Oficinas, fábricas, campo; todas as artes, todas as profissões. Até nas cadeias! Se um ou outro escolhe ser recluso, vai por seis meses e é um preso na prisão sem nada que o distinga dos mais, a não ser o fogo interior que o levou ali. A Igreja, eterna e inesperada revolucionária! Ora este Papa que é tudo com todos, viu a chama... e chama.» [Visitantes Ilustres, in O Gaiato, Ano XII, 30 Julho 1955, N.º 298, p.4].

Padre Carlos Galamba, também admirador do carisma de Charles de Foucauld, no cinquentenário da chegada das Irmãzinhas de Jesus a Portugal, recordou vivências suas: «Foi com as Irmãzinhas que mais de perto convivemos, justamente porque a Curraleira era já nosso campo de acção. Mas um retiro com o Padre Voillaume e os seus escritos deixaram-nos calorosa marca.

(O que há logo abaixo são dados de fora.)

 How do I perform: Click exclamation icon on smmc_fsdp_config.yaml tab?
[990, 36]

Antes de construírem a casinha - albergue em Fátima, concebida um pouco ao sabor das do Património dos Pobres, a Irmã Madalena, fundadora delas, veio a Paço de Sousa e foi ainda Pai Américo que a recebeu. Depois, durante vários anos em que rapazes nossos chamados ao serviço militar tiveram a devoção de ir a pé a Fátima na peregrinação de Outubro, era nessa casa que encontravam acolhimento fraterno.

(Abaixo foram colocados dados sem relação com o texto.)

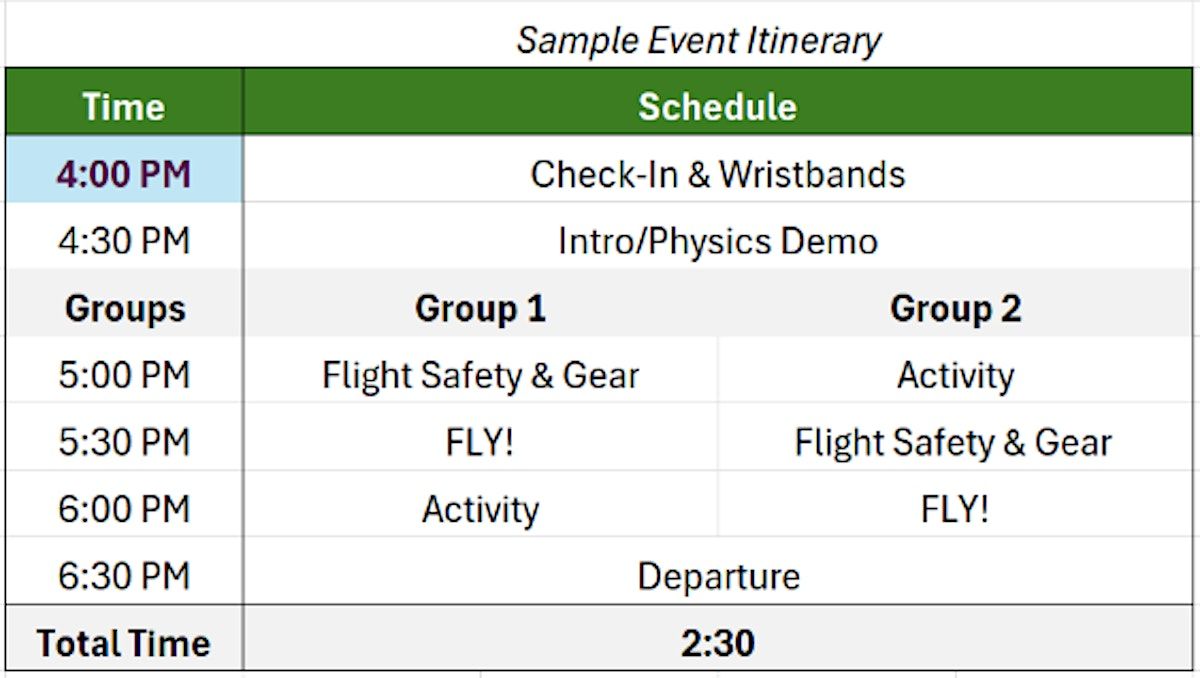Select the 5:30 PM time cell
This screenshot has width=1200, height=678.
point(124,442)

Em 1960, em Lourenço Marques, foi na palhota delas em Xipamanine que ocorreu o encontro mais significativo com os «Encanecidos», nome que Pai Américo dava aos seus companheiros de trabalho e de «República» nos tempos em que por lá andou. [...]» [O Gaiato, n. 1533, 14 Dez.
2002, 4].

Na verdade, tendo Pai Américo muito apreço pelas Irmãzinhas de Jesus, esteve empenhado na sua acção junto dos pobres, nomeadamente no Bairro da Curraleira, na periferia de Lisboa, como nos foi testemunhado pelas Irmãzinhas de Jesus, de Fátima.

No tempo que Deus nos vai dando pela sua infinita bondade, para gastarmos com os outros, conhecemos há vários anos o Bairro da Apelação, na Quinta da Fonte, nomeadamente por um rapaz desta comunidade, o António da Costa. As Irmãzinhas de Jesus foram marcando uma presença cristã nesse bairro, em Loures. Em Portugal, têm sido um sinal simples e luminoso de uma Igreja serva e pobre.

Depois de carrearmos alguns testemunhos comprovativos do interesse de Pai Américo pela vida e espiritualidade de Charles de Foucauld e das Irmãzinhas de Jesus, como corolário, é de sublinhar o encontro feliz com Magdleine de Jésus - também Venerável!